Nous cherchons ici à connoître l’homme, mais non pas comme la Physique, l’Anatomie, la Metaphysique, la Logique, la Medecine, qui le considerent comme un estre corporel, ou simplement comme une substance spirituelle, comme un animal, ou comme un animal raisonnable. Nous le considererons seulement comme une creature capable de vertu & de bonheur ; & qui se trouve dans un estat de corruption & de misere.

Ce n’est pas que cet égard sous lequel la Morale nous oblige à nous considerer nous mêmes, ne nous engage à emprunter de quelques unes de ces autres Sciences, certains principes que l’on prendra de ce qu’elles ont de plus évident.
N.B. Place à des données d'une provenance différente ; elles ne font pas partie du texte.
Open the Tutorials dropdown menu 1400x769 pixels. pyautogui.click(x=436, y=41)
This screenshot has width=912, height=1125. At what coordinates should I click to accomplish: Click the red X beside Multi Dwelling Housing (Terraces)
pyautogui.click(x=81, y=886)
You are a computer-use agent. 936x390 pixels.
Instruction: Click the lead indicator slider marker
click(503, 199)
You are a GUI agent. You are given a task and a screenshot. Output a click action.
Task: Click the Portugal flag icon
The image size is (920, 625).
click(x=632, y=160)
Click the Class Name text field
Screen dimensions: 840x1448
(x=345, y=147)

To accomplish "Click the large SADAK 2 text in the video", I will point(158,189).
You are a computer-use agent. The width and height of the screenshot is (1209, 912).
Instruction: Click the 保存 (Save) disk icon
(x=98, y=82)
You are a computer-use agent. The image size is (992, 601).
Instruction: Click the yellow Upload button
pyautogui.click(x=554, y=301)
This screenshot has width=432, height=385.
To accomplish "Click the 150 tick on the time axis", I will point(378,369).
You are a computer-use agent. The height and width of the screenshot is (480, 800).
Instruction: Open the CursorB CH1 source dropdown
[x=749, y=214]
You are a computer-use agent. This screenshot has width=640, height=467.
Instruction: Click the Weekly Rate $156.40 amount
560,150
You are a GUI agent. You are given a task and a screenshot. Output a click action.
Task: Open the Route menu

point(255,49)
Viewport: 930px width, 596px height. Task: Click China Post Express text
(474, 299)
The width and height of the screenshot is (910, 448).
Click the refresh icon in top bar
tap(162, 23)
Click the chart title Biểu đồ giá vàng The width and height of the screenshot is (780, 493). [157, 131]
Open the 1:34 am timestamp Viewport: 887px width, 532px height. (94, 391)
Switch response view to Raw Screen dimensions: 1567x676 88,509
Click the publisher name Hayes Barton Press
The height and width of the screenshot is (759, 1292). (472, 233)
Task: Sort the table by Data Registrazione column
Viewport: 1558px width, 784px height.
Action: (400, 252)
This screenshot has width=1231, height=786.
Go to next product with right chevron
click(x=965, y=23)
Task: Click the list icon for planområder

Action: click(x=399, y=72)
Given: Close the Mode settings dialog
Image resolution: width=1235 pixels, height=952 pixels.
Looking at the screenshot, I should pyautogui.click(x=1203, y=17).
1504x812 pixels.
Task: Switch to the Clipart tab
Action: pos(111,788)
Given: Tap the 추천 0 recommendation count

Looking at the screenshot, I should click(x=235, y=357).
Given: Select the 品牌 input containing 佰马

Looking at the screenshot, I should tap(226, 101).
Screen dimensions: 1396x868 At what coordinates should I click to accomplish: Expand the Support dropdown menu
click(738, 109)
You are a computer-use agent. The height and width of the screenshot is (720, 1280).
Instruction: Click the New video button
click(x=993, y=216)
Car pour bien connoître la corruption & le misere de l’homme, il faut necessairement un peu comprendre, quelle est sa nature, sa fin et son excellence. Que si ce qu’on a à dire sur ce sujet paroit en quelques endroits un peu abstrait, éloigné de la portée ordinaire du peuple, on doit se souvenir que nous traitons des sources de la Morale, & si l’on s’apercoit que nous ne nous accommodons point toujours aux opinions du vulgaire, on doit considerer que ce n’est pas ici le lieu de respecter les préjugés, puisqu’on n’ecrit que pour deméler la confusion de nos idées, & pour justifier par raison ce que nous apercevons par sentiment.

Il faut donc partager cet ouvrage en deux parties. Dans la première nous montrerons ce que l’homme est, ce qu’il doit & ce qu’il peut, c’est à dire que nous traiterons de sa nature, de ses perfections, de sa fin, de ses devoirs, & de ses obligations naturelles, de ses forces, des motifs & des objectifs qui peuvent principalement le determiner dans ses actions.

Dans sa seconde nous traiterons de ses déreglemens en general & en particulier ; nous chercherons la source de sa corruption, nous en considererons les ruisseaux, nous verrons la force de ses attachemens, l’étendue de ses passions, le principe de ses vices, & par tout nous montrerons la regle pour faire connoître le deregelement, & nous justifierons la grandeur de nôtre cheute en montrant le degré de nôtre élevation. Dieu qui est le Maître des esprits, veuille purifier le nôtre par sa grace, afin que nous ne disions rien qui ne se rapporte a sa gloire, & qui ne soit conforme aux saintes & éternelles verites de son Évangile ! Amen.